Over the past few days, Ankara has been on the verge of a nervous breakdown, watching Kurdish fighters moving toward the northern Iraqi oil fields. Threats that the Second Turkish Army, stationed in the border zone, would intervene did not deter the Kurdish fighters, the peshmerga, from entering Kirkuk and pushing on to Mosul. The Turks are faced with a painful dilemma. If they conform to Washington’s instructions and do not send in troops, they are afraid of creating faits accomplis. They are concerned that this is all taking place under their own noses, if not with their blessing. If the Turks invade these areas, conflict with the Kurds will be inevitable and will blow the US’s broader plans sky high, leading to a major crisis in US-Turkish relations. Colin Powell has promised his Turkish counterpart the peshmerga will withdraw from Kirkuk and will not enter Mosul. Yet thousands of Kurds are pouring into Kirkuk to settle in homes they were driven out of years ago by the regime intent on «Arabizing» these towns.
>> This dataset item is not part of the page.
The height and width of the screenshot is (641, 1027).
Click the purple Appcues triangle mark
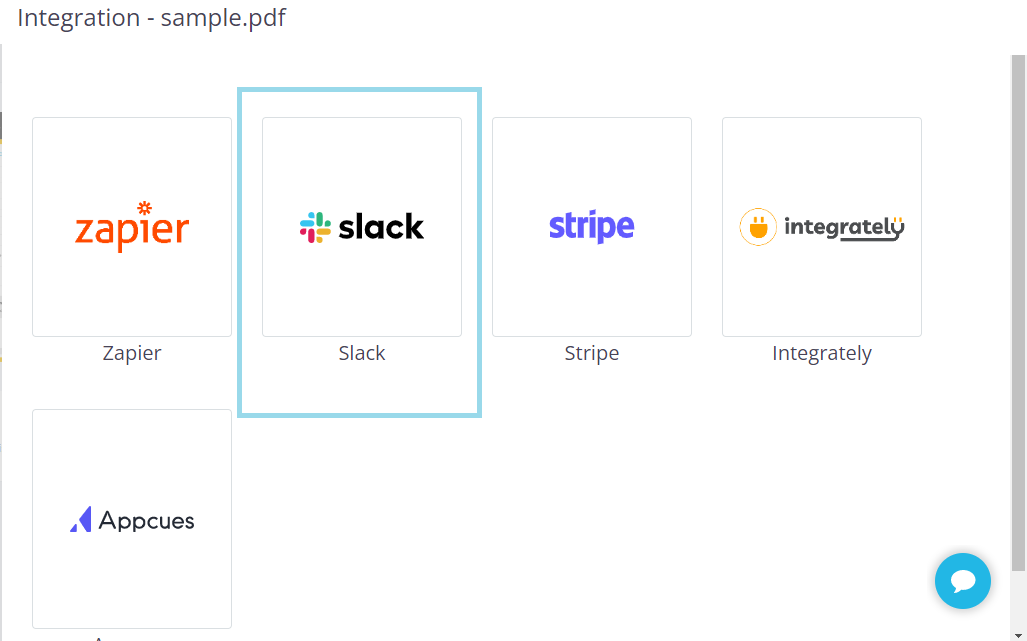[81, 520]
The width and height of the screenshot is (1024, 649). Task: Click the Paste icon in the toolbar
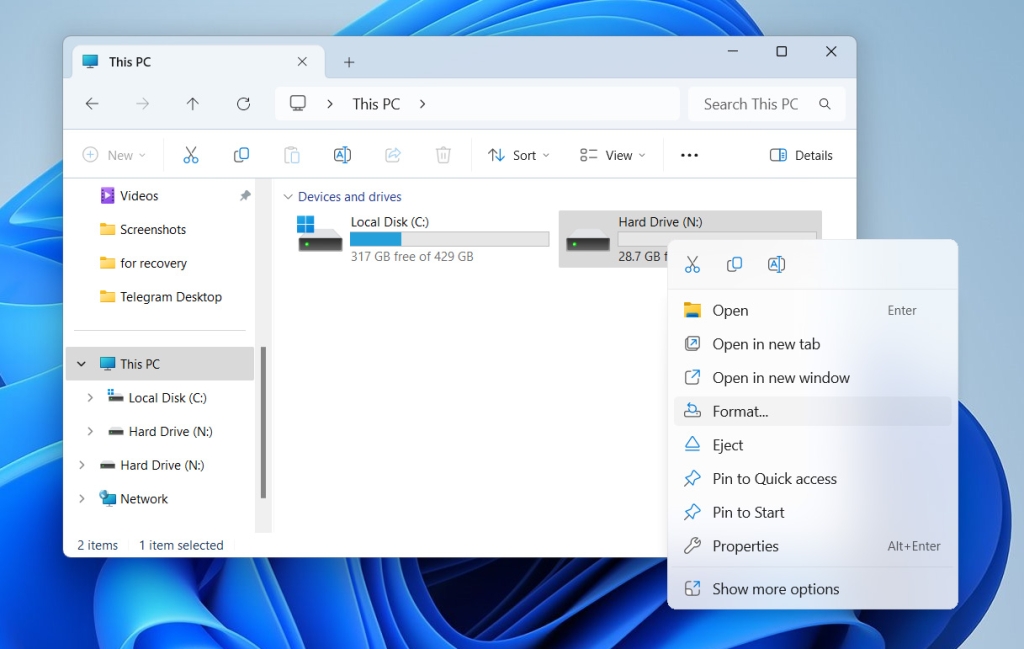(291, 155)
The White House representative simply said Kirkuk would be under the control of US forces. So the Americans are at least tolerating the return of the Kurdish population, making Ankara’s statement that it will not allow a change in the composition of those cities’ populations meaningless. Nothing is settled, but the most likely scenario is that the Kurds will benefit, their quasi-state in northern Iraq made stronger and larger. The Americans will support them because they realize that the Kurds see them as liberators. Kurdistan will not only be a more friendly environment but a lever for exerting pressure on surrounding countries. Washington is trying to reassure the Turkish leadership. But everything points to the fact that the Turks will have to swallow a bitter pill. The only other choice is outright adventurism.